Gemeindeausflug nach Wymondham, 05.10. 2019


Unser Gemeindeausflug nach Norwich und Wymonham fand am 5. Oktober bei wunderschönem Herbstwetter statt und begann mit einem Erntedankgottesdienst in der Kirche von Cringlefort, Norwich.


Pastor Bartling begann seine Predigt in der wir uns vorstellen sollten wo die Bewohner eines Dorfes irgendwo in Europa keinen Sinn mehr darin sahen Erntedank zu feiern. Ihr Wohlstand war doch selbst erarbeitet und sie hätten doch nur sich selbst zu danken. Pastor Bartling erinnerte uns dann daran, dass wir Menschen trotz, unseres Wohlstandes nicht glücklicher sind und es sich lohnt mal darüber nachzudenken warum dies so ist. Er erinnerte uns an die Dankbarkeit, dass sie glücklich macht und Zufriedenheit schafft. Deshalb war auch unser Ausflug ein besonderes Geschenk. Dankbarkeit für diesen schönen Tag empfanden wir alle ganz sicherlich, die Gemeinschaft die uns mit allen Anwesenden verband, das Mittagessen, das sich näher kennenlernen, die anschließende wunderbare Führung von Heather durch die Stadt wobei sie den geschichtlichen Hintergrund lebendig darstellte, führte uns zusammen, und erweckte das Bewusstsein sich an diesen diesen Tag mit Dankbarkeit zu erinnern.

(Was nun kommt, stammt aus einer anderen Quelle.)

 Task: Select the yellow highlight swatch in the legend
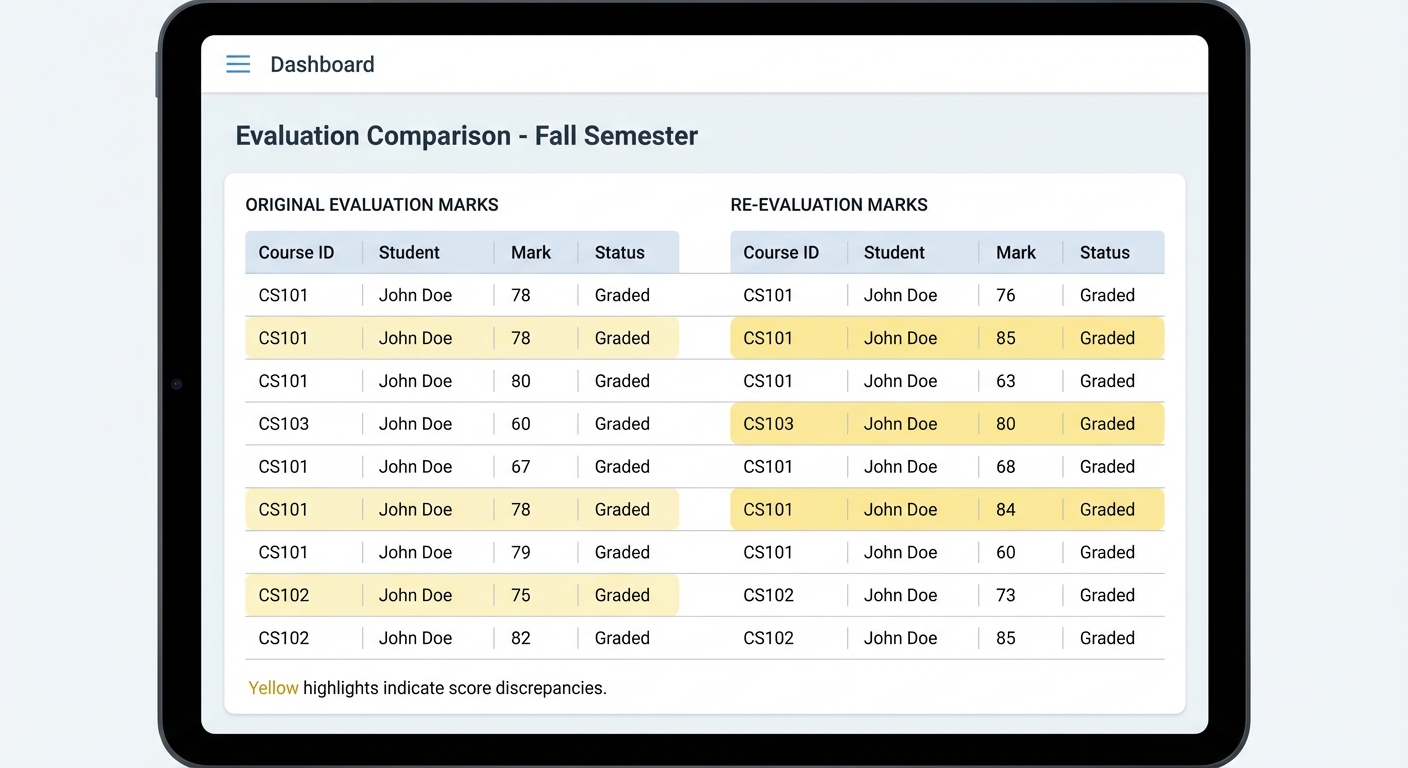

Gabriele Corfe, Bury St. Edmunds


On October 5 the congregations joined together for Gottesdienst, lunch, a visit to Wymondham and a walk around the town. Old acquaintances were renewed both at St Peter's church and our gathering in Autumn sunshine at the end of the afternoon at the Green Dragon, a hostelry dating from the 15th century. Our guides at the abbey gave us fascinating insights into its foundation and history looking both at the grand Norman fabric, the alterations made as a result of the closing of the abbey after 1538 and the spectacular Ninian Comper altarpiece. Like many church buildings, Wymondham is very welcoming and there were refreshments available after in the newly opened refectory extension. Somehow we felt the need to get going on our walk - especially as the sun had come out so we stayed only a few minutes but long enough to make a return visit sometime a good idea. Heather lead us down to Becket's well and then along the river path giving us a superb view of the abbey which is visible from its high point for miles around. We soon came into the oldest part of Wymondham with reminders of its old industries such as weaving, brush making, brewing, tanning, carpentry and wooden spoon production and its ancient market. The power of the church was ever-present as a great landowner in the town but after the Reformation, this power was challenged and by the late 18th and 19th centuries nonconformism attracted many Wymondham residents as was shown by the building of the chapels that we passed. The walk reminded us too of the life of local hero Robert Kett and his family and the uprising in 1549 only suppressed after the Protector Somerset (minister of the boy king Edward V1) sent an army of 14000 men (including German landsknechte) to defeat the Norfolk rebels at the Battle of Dussindale outside Norwich. There is a commemorative plaque to him on Becket's chapel, now Wymondham Arts Centre. Robert's body was strung up on the walls of Norwich Castle and his brother William's body hung from the tower of Wymondham abbey to remind the locals of the consequences of insurrection! Thank you to everyone who came. We all enjoyed ourselves.